Archief Etcetera


Dans op Expo 58



Dans op Expo 58

Dans op Expo 58

In het Expojaar 1958 stapte België de moderne tijd binnen.

Er was in dat jaar ook heel wat (nieuwe) dans te zien. Hoe keken onze critici daar toen tegenaan? Eric De Kuyper las de door Sarma verzamelde kritieken van Marcel Lobet en Georges Sion over de voorstellingen die het publiek dat jaar te zien kreeg.

Op het internetplatform voor kunstkritiek Sarma verscheen onlangs de anthologie Dans op Expo 58. Ze bevat een dertigtal sleutelteksten over dansvoorstellingen die te zien waren op de Expo. Naar aanleiding van de wereldtentoonstelling konden toenmalige critici als Marcel Lobet en Georges Sion voor het eerst hun ideeën over dans en ballet kwijt in populaire dag- en weekbladen als Le Soir en Les Beaux-Arts. Ze ontpopten zich tot specialisten in de dansgeschiedenis, zij het met een ambigue kijk op moderniteit, lichaamstaal en internationale cultuur.

Met de anthologie wordt een belangrijk stukje dansgeschiedenis, waar nog weinig onderzoek naar gebeurde, ontsloten. Het corpus werd samengesteld door historicus Staf Vos, theaterwetenschapster Lieve Dierckx, en Sarma. Staf Vos schreef ook een omkaderend essay. Dit alles is te vinden op www.sarma.be.

Op vraag van Sarma las Eric De Kuyper de teksten van de anthologie. In 1958 was hij zelf zestien jaar, en toen al gebeten door dans, film, musical, opera, theater,... Geplaagd door herexamens kon hij echter niets meepikken van de vele dansvoorstellingen op de wereldtentoonstelling. Vijftig jaar later heeft hij de schade meer dan ingehaald en is hij als geen ander in staat om de verdiensten en de manco's van die periode te plaatsen. Welke rol speelde de Expo in het ontstaan van zoiets als een Belgische danscultuur? Waarom waren de critici vol lof over de opkomende ster Béjart en konden zij het werk van Martha Graham nauwelijks waarderen? Hoe zien we de Expo-ideologie weerspiegeld in de danskritiek? Wat was de esthetiek van die tijd en wat getuigde van ‘mauvais goût'? Waarom volhardden de Belgische critici in een scherp onderscheid tussen hoge cultuur en entertainment terwijl zoveel Amerikaanse choreografen vlotjes de theaterzaal inruilden voor Broadway of Hollywood, en vice versa?

# Eisen:
a) Hoeveel sleutelteksten over dansvoorstellingen zitten volgens de tekst over dans op Expo 58 in de anthologie?
b) Zet de alinea die begint met "Met de anthologie wordt" uit de tekst over dans op Expo 58 om in een korte lijst met de belangrijkste feiten.

# Ruwe records:

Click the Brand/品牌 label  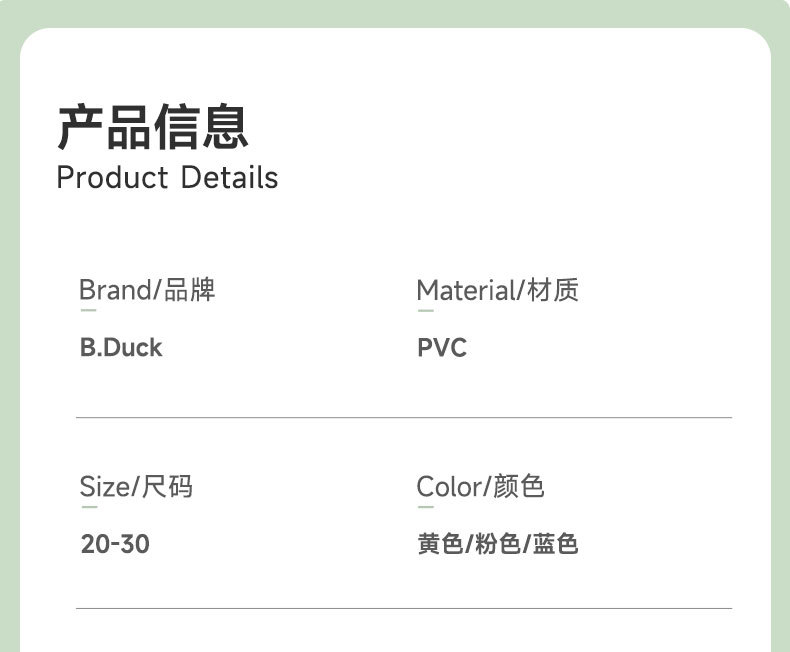pos(147,290)
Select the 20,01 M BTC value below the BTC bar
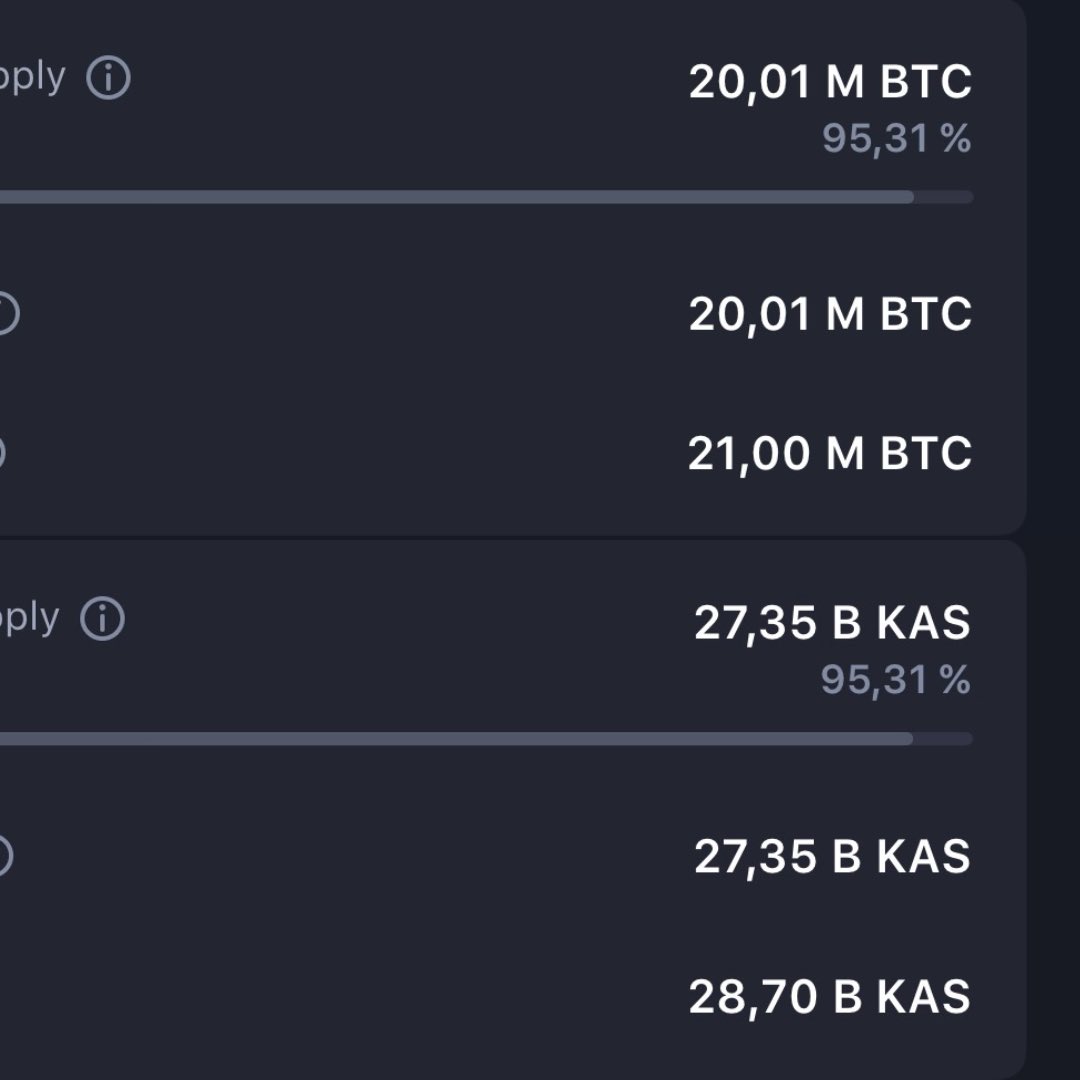The height and width of the screenshot is (1080, 1080). point(830,315)
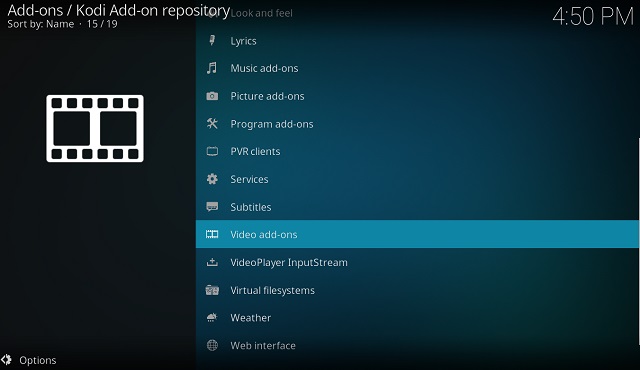Viewport: 640px width, 370px height.
Task: Select the Subtitles category text
Action: pyautogui.click(x=251, y=207)
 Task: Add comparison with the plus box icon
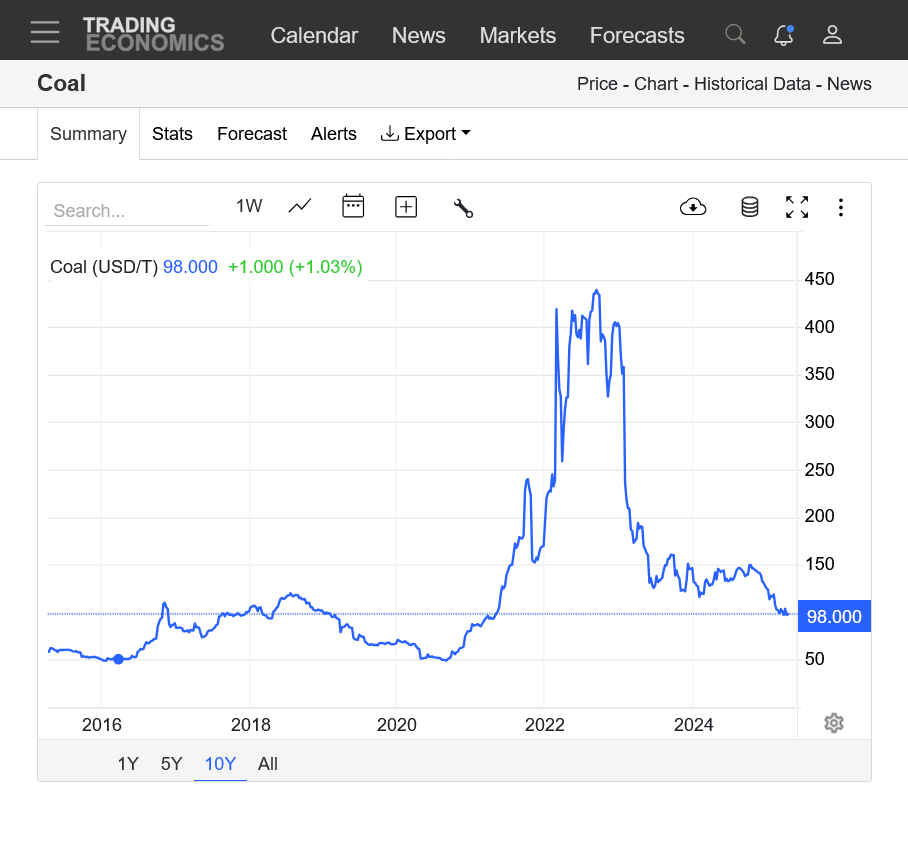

# Antwoorden per opdracht:
a) Een dertigtal.

b)
- De anthologie maakt een stuk dansgeschiedenis toegankelijk waar nog weinig onderzoek naar is gedaan.
- Historicus Staf Vos, theaterwetenschapster Lieve Dierckx en Sarma stelden het corpus samen.
- Staf Vos schreef er ook een omkaderend essay bij.
- Alles staat op www.sarma.be.